World Bulletin / News Desk
Kem Ley was shot dead July 10 as he bought a morning coffee at a bus service station in the center of Phnom Penh.
His wife, Bou Rachana, was nearly six months pregnant at the time of his murder and was a central figure at his funeral, which was observed by hundreds of thousands of people.
Rachana is now in a “safe place”, But Buntenh, a Buddhist monk who leads the Independent Monk Network for Social Justice, told Anadolu Agency on Wednesday. He said her departure Sunday was necessary for health reasons.
“We are not ready to share why she left the country. We can only say that she is not well due to her pregnancy, and she was suffering,” he said. “We wished her to get to a safe place, that’s why we assisted her to stay in a comfortable place.”
It is unclear if Rachana and her sons will ever return to Cambodia. Buntenh said she “might not”.
The Phnom Penh Post reported Wednesday that Rachana might seek asylum in a third country, possibly the United States.
Cham Bunthet, a member of Ley’s Grassroots Democracy Party, told Anadolu Agency on Wednesday that he understood why Rachana was concerned for her and her children’s safety.

▸ Interface element records:
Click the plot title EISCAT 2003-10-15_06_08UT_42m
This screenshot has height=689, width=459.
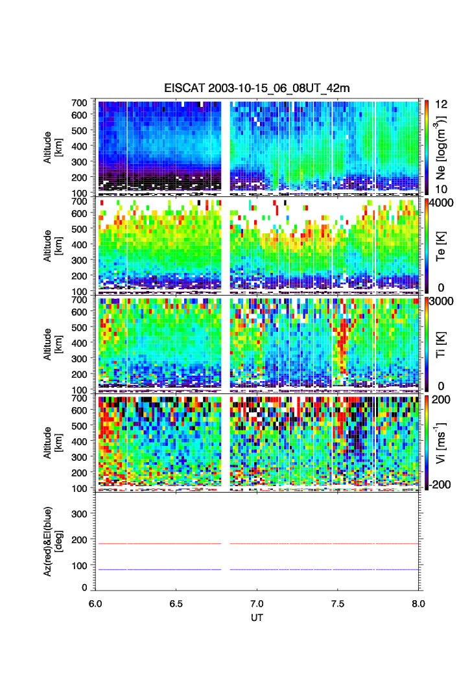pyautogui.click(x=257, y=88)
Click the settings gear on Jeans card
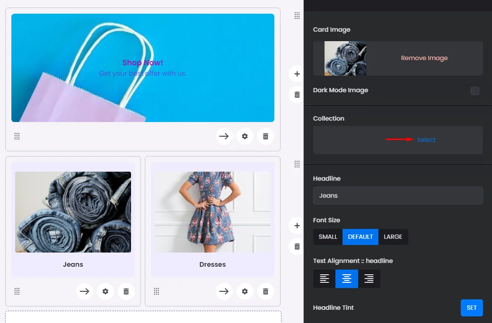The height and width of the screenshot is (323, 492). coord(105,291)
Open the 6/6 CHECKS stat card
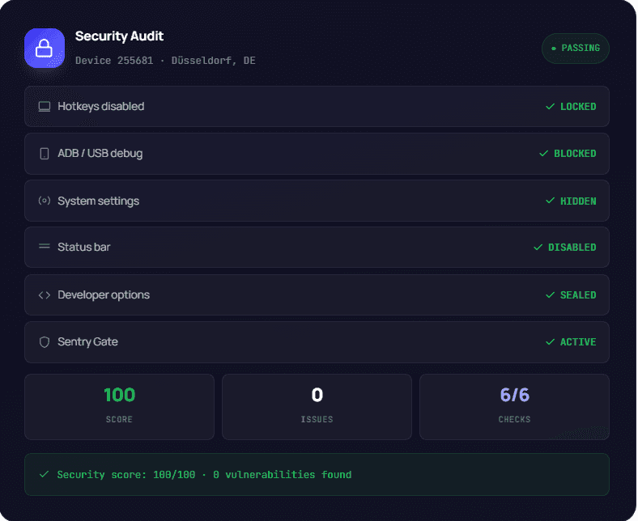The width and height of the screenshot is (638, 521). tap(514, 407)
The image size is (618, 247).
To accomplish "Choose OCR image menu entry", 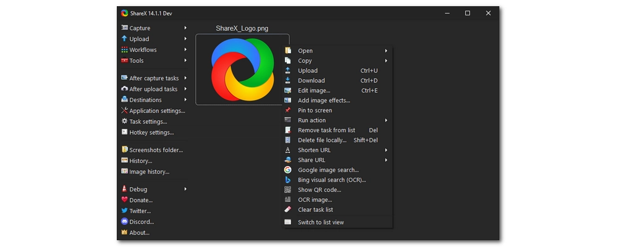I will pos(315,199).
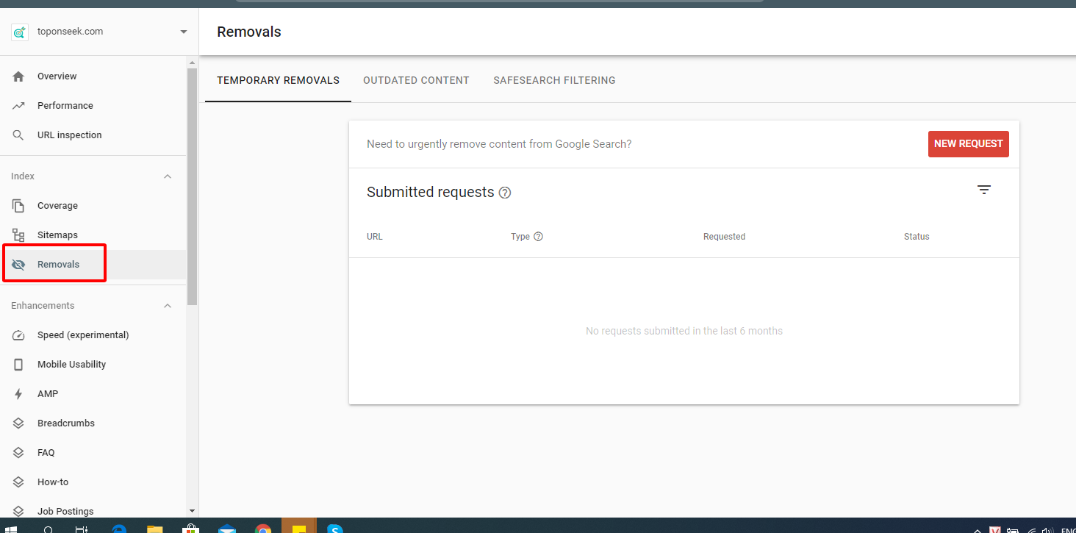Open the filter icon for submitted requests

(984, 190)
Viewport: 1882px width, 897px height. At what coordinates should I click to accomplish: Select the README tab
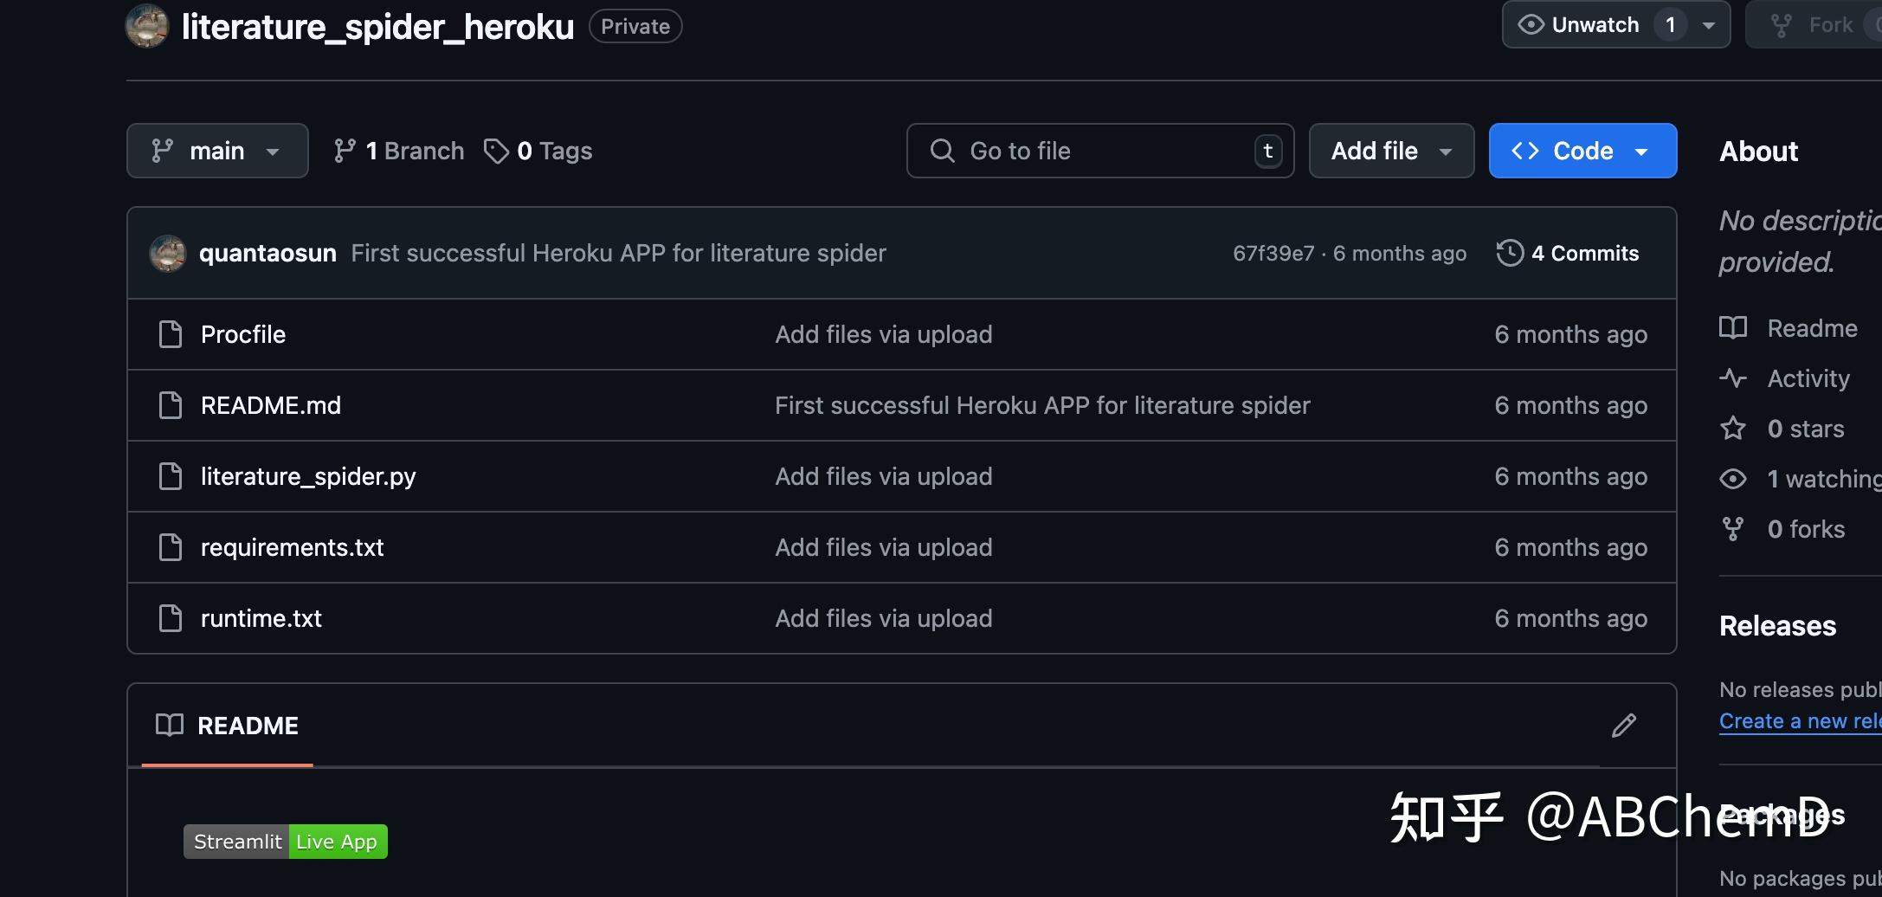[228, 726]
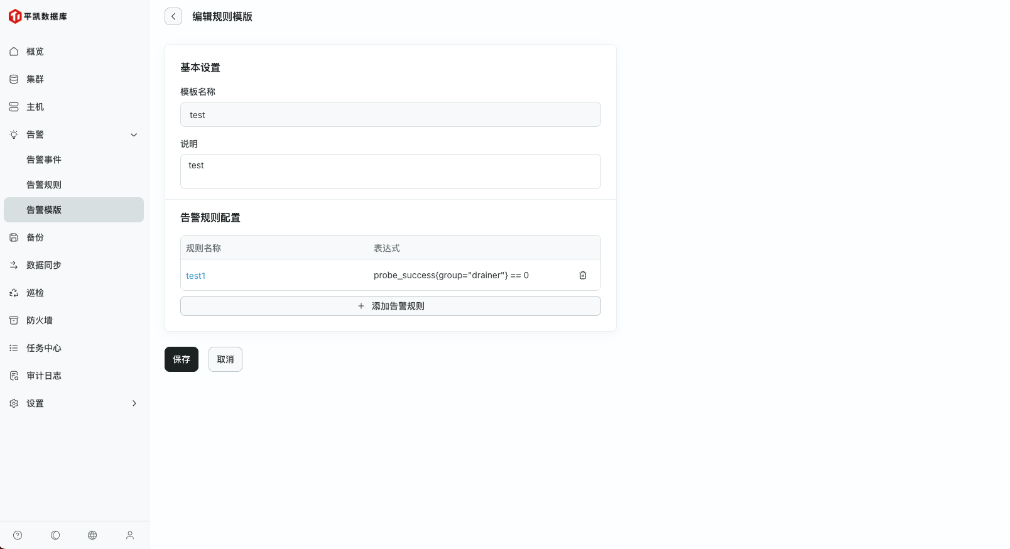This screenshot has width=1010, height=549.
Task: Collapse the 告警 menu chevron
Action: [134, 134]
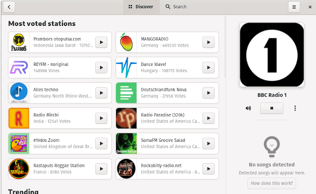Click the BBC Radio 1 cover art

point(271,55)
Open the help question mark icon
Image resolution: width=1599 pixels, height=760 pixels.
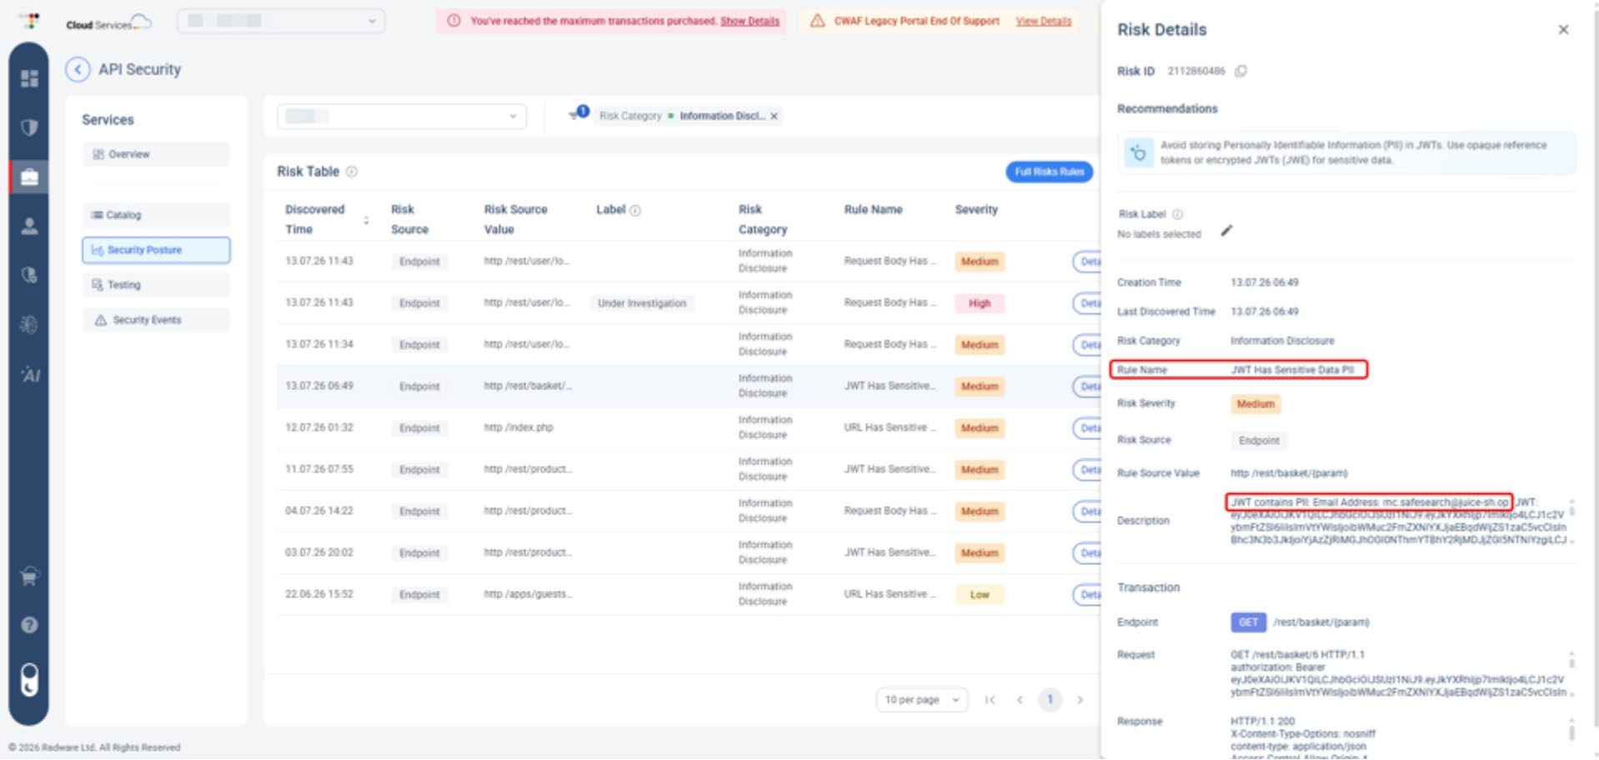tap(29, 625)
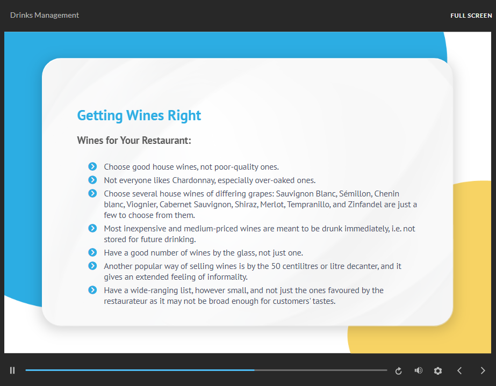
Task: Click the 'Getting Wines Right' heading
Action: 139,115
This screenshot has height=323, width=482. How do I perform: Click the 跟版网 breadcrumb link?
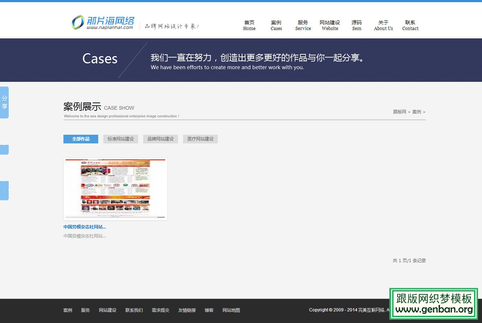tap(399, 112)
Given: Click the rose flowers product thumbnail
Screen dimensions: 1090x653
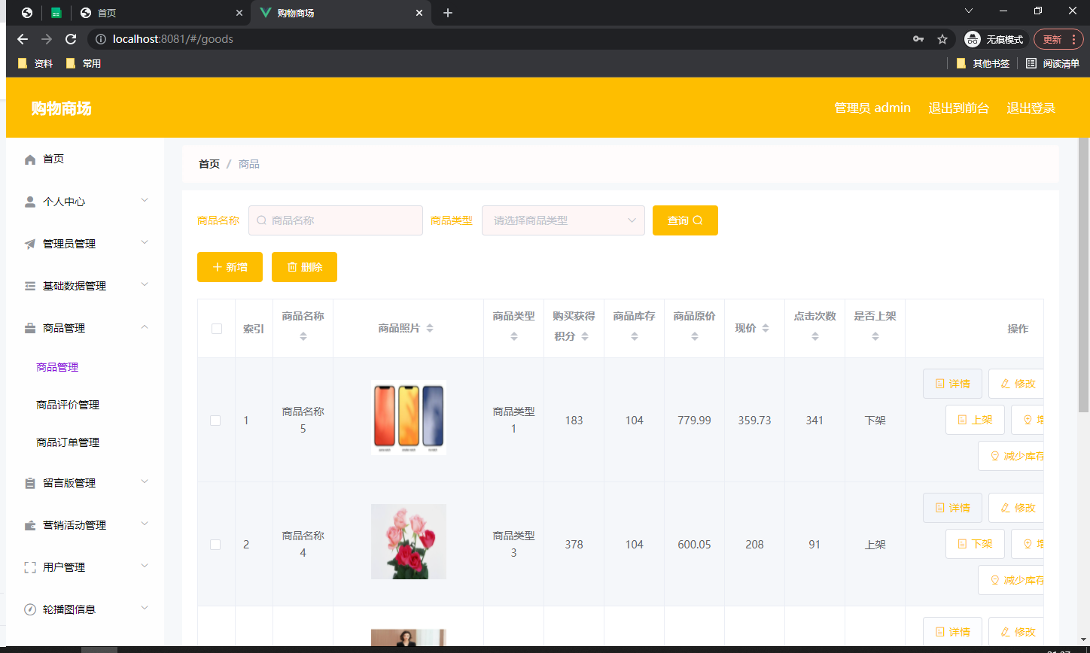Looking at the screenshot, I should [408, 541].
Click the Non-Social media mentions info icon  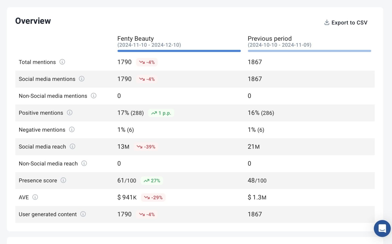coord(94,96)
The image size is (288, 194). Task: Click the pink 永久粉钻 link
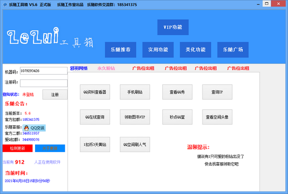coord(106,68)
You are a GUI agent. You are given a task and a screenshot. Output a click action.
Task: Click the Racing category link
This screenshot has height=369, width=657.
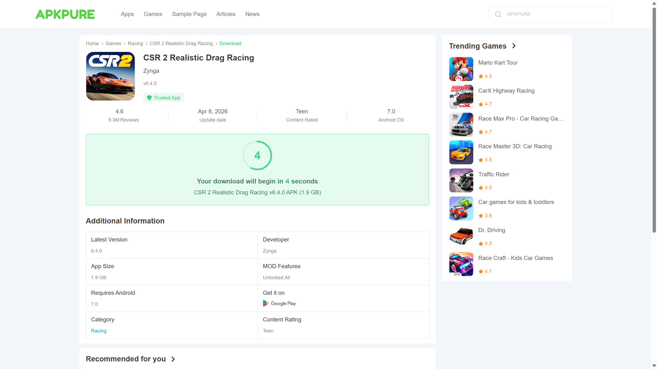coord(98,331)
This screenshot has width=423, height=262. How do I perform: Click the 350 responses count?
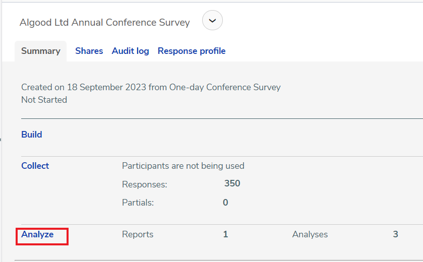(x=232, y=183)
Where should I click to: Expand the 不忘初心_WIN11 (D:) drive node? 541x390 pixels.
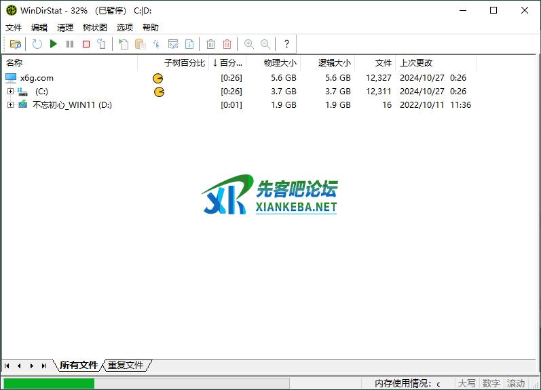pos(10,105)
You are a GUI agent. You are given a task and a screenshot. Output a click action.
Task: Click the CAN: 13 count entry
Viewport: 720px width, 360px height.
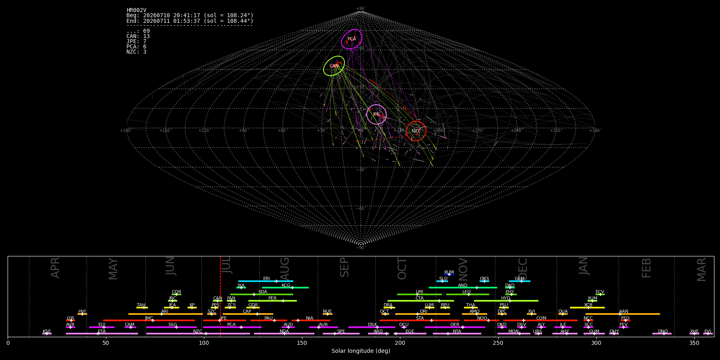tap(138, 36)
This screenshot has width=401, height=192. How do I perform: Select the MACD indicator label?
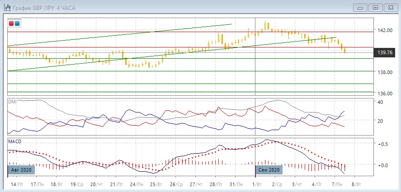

▸ What you need to do:
Could you carry on the news report about Kem Ley's widow leaving Cambodia, picking up right after its final sentence?

▸ Answer to this exercise:
“She was concerned about her security and her children’s security,” he said. “In Khmer, we have a saying that ‘if we clear the grass, we clear the root of the grass’, so when they attacked Mr. Kem Ley, there were fears that his children were the roots. That was the concern she had.”
Last week, an image of Rachana with a recently commissioned statue of her late husband was shared on Facebook.
The Cambodia Daily reported a few days later that military figures opposed its being placed in Freedom Park, a designated protest site in the capital.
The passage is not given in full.